Monday, November 1, 2010

#537: The Magician

(Ingmar Bergman, 1958)

The Bergman film to receive the Criterion treatment most recently, The Magician is also one of the more unusual films in the director's entries. For starters, there's a happy ending, something that happened occasionally, as with the comedy Smiles of a Summer Night, but with very few of the director's films that are so directly tied into his core themes, as The Magician certainly is. Furthermore, moments of The Magician play out more like Corridors of Blood than The Seventh Seal. There are hands reaching out from the darkness, solemn discussions of the unknown (magic, not God... or are they one and the same to Bergman?), and criminals with a mysterious past in disguises.

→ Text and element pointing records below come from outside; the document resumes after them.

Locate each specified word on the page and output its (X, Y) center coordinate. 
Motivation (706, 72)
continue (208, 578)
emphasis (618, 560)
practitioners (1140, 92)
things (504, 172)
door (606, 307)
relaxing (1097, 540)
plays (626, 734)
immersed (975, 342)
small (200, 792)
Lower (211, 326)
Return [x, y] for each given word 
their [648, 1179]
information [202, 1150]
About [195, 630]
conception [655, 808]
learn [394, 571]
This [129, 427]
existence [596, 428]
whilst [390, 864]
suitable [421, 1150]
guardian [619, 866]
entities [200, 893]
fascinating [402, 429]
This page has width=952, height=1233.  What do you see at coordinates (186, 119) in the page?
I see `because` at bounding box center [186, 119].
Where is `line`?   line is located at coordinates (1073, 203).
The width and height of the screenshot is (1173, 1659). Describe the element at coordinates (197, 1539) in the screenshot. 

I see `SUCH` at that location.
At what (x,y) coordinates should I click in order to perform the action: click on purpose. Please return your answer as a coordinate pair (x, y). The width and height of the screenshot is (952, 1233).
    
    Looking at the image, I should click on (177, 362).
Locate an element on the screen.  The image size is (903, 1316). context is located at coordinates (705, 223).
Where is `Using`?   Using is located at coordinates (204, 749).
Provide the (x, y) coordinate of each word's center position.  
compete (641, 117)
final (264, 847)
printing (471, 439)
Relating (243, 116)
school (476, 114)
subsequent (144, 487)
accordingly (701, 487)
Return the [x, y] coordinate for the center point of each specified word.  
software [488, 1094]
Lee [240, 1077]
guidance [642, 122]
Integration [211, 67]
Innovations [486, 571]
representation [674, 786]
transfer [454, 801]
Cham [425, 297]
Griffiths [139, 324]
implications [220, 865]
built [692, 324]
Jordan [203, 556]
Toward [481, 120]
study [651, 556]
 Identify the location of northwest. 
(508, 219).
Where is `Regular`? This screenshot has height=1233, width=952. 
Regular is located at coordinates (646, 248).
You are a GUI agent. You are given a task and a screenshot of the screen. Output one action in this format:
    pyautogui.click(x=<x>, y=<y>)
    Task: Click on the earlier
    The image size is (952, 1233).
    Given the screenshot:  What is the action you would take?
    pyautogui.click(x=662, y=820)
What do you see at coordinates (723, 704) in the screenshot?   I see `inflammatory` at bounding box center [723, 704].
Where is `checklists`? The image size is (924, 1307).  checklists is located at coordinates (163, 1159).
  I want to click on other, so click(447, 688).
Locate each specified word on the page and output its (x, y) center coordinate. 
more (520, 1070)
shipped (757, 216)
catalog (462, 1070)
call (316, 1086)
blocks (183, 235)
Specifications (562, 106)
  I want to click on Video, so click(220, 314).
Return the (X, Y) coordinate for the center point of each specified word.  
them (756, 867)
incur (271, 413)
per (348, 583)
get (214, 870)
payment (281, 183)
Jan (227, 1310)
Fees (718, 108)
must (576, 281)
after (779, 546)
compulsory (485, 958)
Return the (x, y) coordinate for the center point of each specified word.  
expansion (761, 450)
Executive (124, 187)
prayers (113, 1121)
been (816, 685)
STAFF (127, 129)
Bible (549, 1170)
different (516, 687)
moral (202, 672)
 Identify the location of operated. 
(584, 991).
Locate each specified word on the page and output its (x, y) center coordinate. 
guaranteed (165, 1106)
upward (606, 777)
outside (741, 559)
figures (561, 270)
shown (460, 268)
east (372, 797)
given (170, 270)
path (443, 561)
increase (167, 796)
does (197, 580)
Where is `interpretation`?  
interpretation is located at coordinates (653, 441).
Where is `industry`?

The magician of the title is played (masterfully as always) by Max Von Sydow as Bergman's representative artist, facing off against the scientist. The showdown between the two (with a bit of the law thrown in) is a fascinating give and take between the two perspectives, and the final development, in which the king calls on the magician to perform for him, seems to imply that art will always win out, not because people believe despite all evidence but because they want to believe. This is what ties The Magician so strongly into the overall themes of Bergman's films, and it's what (along with the mere fact that Bergman made the movie) elevates it beyond its humble roots as a house of mirrors. I don't think the film can compare with Bergman's great films (like the one I watched after this one, Through the Glass Darkly) but standing on its own, it's a fine, entertaining investigation into our inability to ignore our own doubts about our reality and our reluctance to change it.